**What is expected**: Among the lines below, keep only those from the one containing "Open the Britannia" through the one containing "Task: Click the extends keyword", and reproduce them exactly.

·····

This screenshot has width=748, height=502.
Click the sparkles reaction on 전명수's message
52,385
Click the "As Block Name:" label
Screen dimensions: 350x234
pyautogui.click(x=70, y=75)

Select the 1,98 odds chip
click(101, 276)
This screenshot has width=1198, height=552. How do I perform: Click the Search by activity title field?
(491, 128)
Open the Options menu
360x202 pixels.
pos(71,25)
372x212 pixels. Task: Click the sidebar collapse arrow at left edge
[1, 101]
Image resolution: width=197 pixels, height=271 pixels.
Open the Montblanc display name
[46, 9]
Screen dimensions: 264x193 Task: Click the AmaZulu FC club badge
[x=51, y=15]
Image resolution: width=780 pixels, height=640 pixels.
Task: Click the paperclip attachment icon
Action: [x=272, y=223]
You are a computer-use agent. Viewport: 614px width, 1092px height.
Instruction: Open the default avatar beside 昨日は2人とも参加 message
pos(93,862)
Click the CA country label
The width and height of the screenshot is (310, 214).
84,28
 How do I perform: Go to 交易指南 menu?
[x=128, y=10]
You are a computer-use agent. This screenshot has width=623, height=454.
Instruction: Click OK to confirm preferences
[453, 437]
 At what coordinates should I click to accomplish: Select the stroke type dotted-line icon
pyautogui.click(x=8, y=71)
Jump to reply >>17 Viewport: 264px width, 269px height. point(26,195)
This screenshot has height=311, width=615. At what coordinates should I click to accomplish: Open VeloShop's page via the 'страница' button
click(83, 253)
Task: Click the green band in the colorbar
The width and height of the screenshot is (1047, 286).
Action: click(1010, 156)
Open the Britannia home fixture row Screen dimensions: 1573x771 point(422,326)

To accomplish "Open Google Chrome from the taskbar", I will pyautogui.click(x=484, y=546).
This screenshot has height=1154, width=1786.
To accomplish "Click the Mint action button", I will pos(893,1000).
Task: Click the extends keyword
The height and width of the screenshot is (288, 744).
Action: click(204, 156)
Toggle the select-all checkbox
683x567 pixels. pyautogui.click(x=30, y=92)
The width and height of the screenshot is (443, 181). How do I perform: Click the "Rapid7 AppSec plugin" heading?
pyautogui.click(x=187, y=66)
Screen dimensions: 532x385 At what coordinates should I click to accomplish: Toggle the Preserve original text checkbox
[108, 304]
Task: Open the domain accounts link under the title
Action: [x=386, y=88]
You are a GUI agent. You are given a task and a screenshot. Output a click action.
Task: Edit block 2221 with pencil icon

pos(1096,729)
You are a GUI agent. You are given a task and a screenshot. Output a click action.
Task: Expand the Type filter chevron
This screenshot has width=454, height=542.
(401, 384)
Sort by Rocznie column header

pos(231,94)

·····

**Written answer**:
Open the Britannia home fixture row Screen dimensions: 1573x771 point(422,326)

To accomplish "Open Google Chrome from the taskbar", I will pyautogui.click(x=484, y=546).
This screenshot has height=1154, width=1786.
To accomplish "Click the Mint action button", I will pos(893,1000).
Task: Click the extends keyword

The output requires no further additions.